Clash of the Titans (1981)

Starring Harry Hamlin, Judi Bowker, Burgess Meredith, Laurence Olivier, Maggie Smith, Claire Bloom, Ursula Andress, Pat Roach, Jack Gwillim, Neil McCarthy, Susan Fleetwood

Directed by Desmond Davis

Expectations: Moderate, but I LOVE Harryhausen stop-motion.

As I’ve said in reviews past, going back to watch old-school special FX extravaganzas is something of a double-edged sword. You really have to throw yourself into the mindset of the times and consider the film within its place in time. If you hold it up to current standards the whole thing will usually fall apart and you’ll be left picking up the broken pieces of the film you spent the last two hours picking apart. So as a 1981 FX-filled adventure, Clash of the Titans soars and delights, but like the current wave of 80s and 90s nostalgia, Clash of the Titans seems to rise directly out of a nostalgia for the 60s and the glory days of stop-motion monsters with films such as Jason and the Argonauts or The Golden Voyage of Sinbad.
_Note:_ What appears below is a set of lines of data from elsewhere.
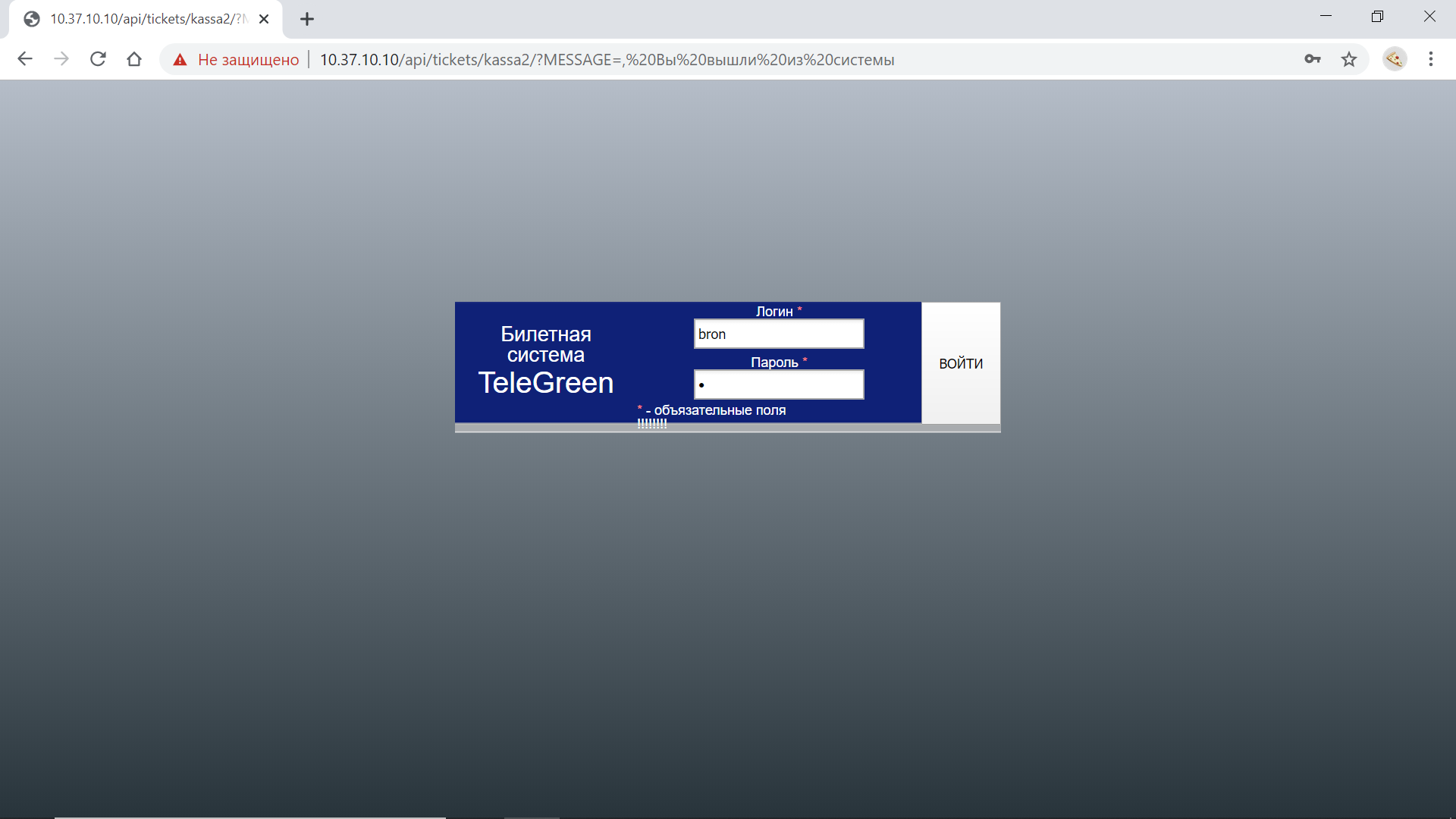
Task: Focus the Пароль password field
Action: pyautogui.click(x=779, y=385)
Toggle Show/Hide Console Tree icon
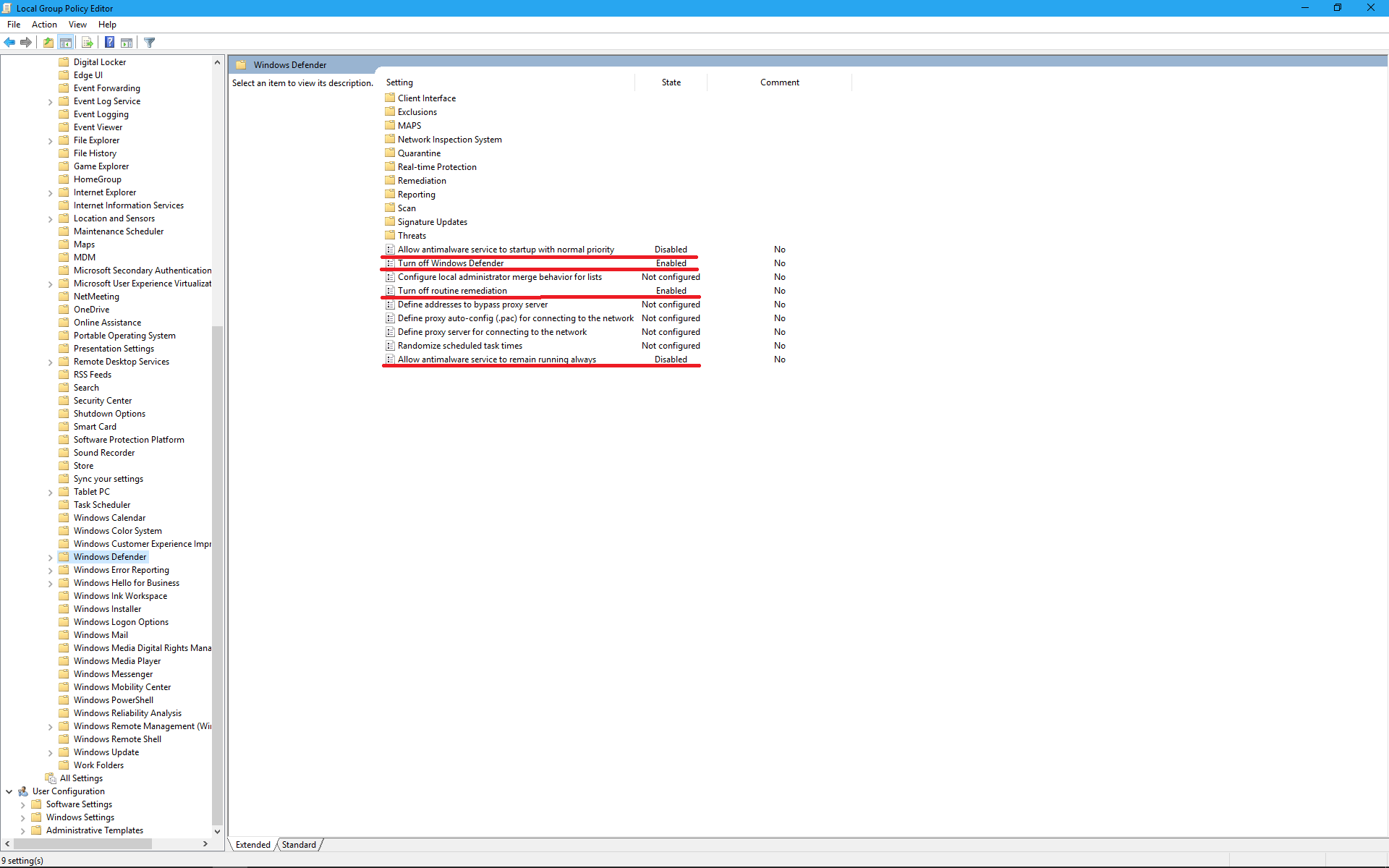 click(x=66, y=43)
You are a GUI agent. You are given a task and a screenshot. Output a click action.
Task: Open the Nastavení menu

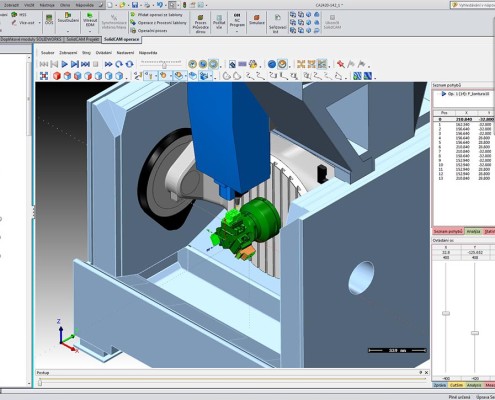tap(125, 53)
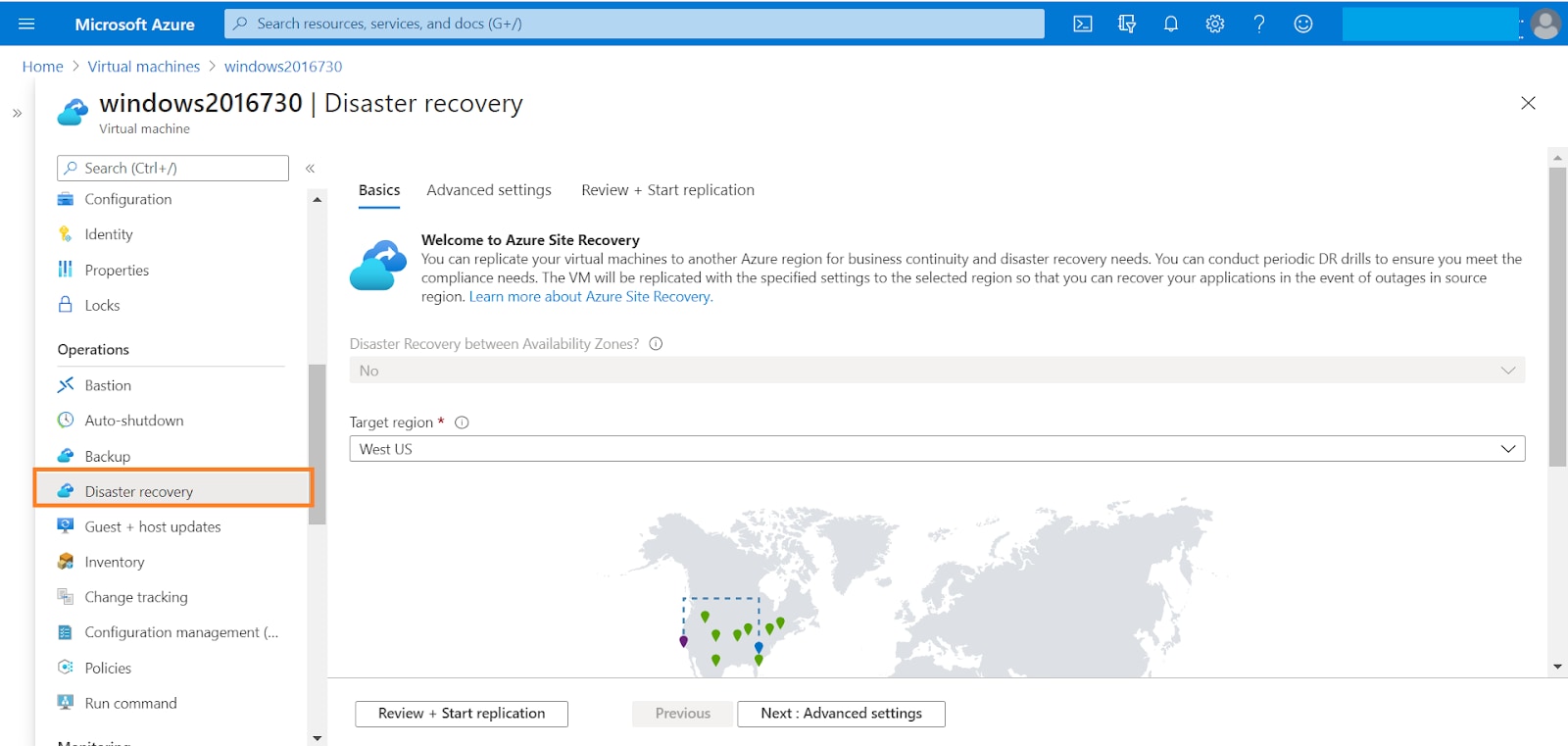Expand the far-left portal sidebar chevron
This screenshot has width=1568, height=746.
tap(17, 114)
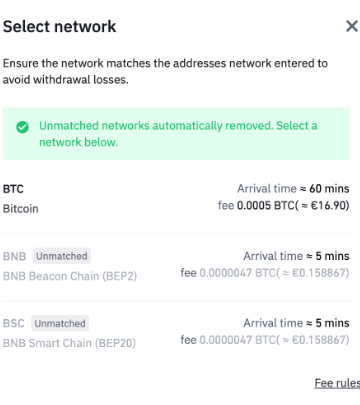This screenshot has width=360, height=405.
Task: Select BNB Smart Chain (BEP20) network
Action: [69, 343]
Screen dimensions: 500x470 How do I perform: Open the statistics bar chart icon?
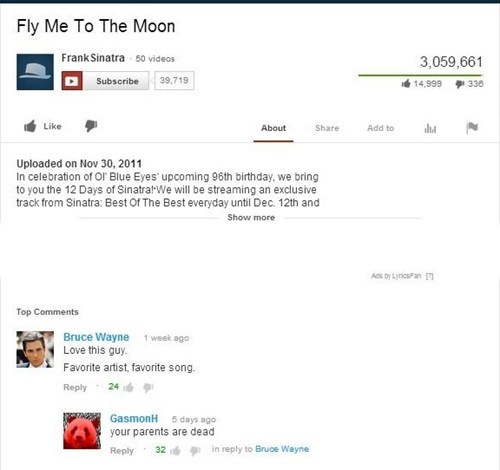(430, 128)
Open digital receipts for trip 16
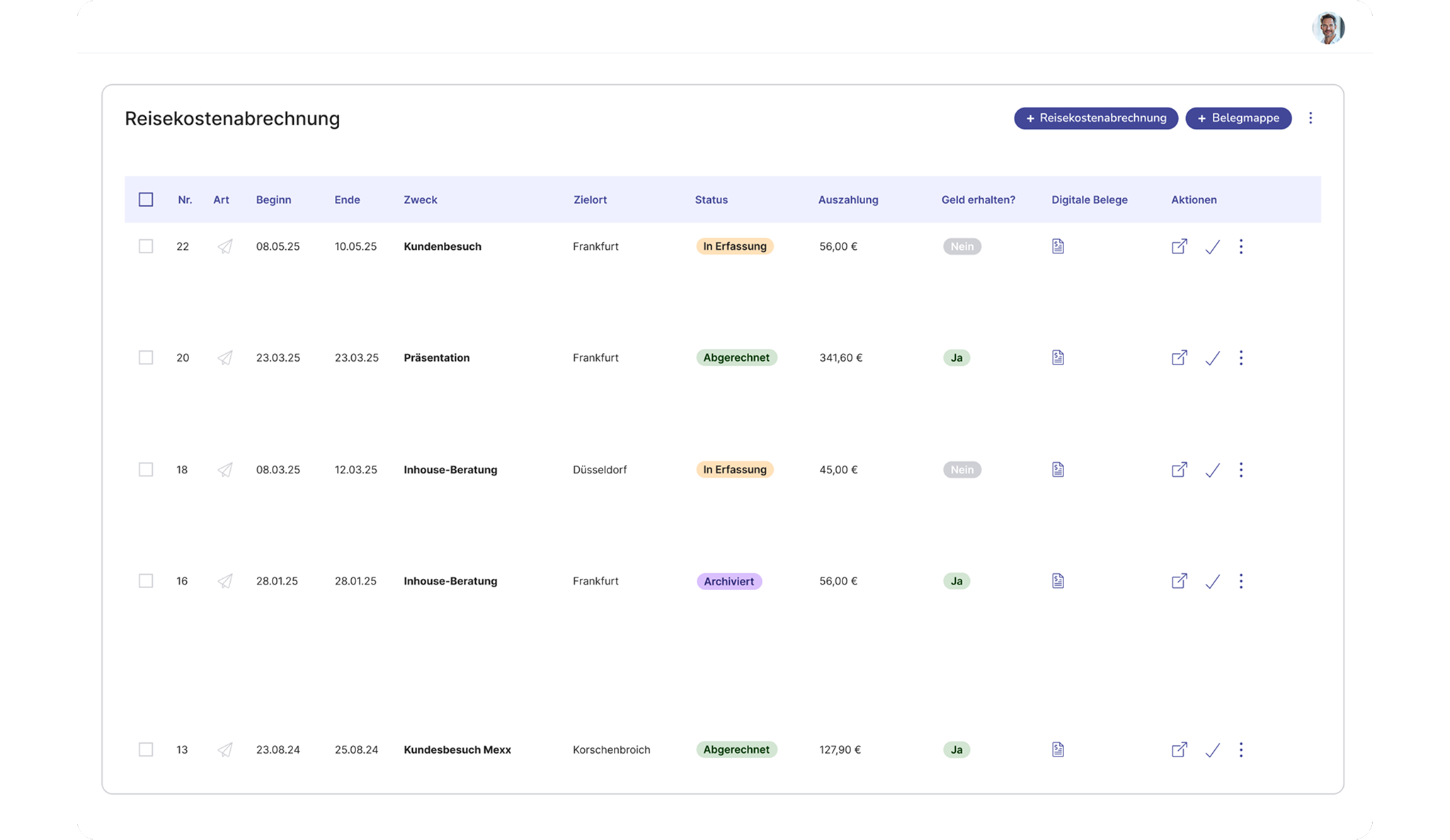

All of those classic films share one defining element behind the scenes, the work of stop-motion master Ray Harryhausen. Clash of the Titans is his swan song, and it contains some of his best work. The Pegasus moves with a realistic quality that makes you question its nature, the Medusa slithers and stalks her prey with glorious fluid motion, the deformed Calibos fights hand-to-hand with Perseus in perfect sync and integration with the live action footage. I could go on, but if you are a fan of stop-motion and you haven’t seen this one, it’s a must.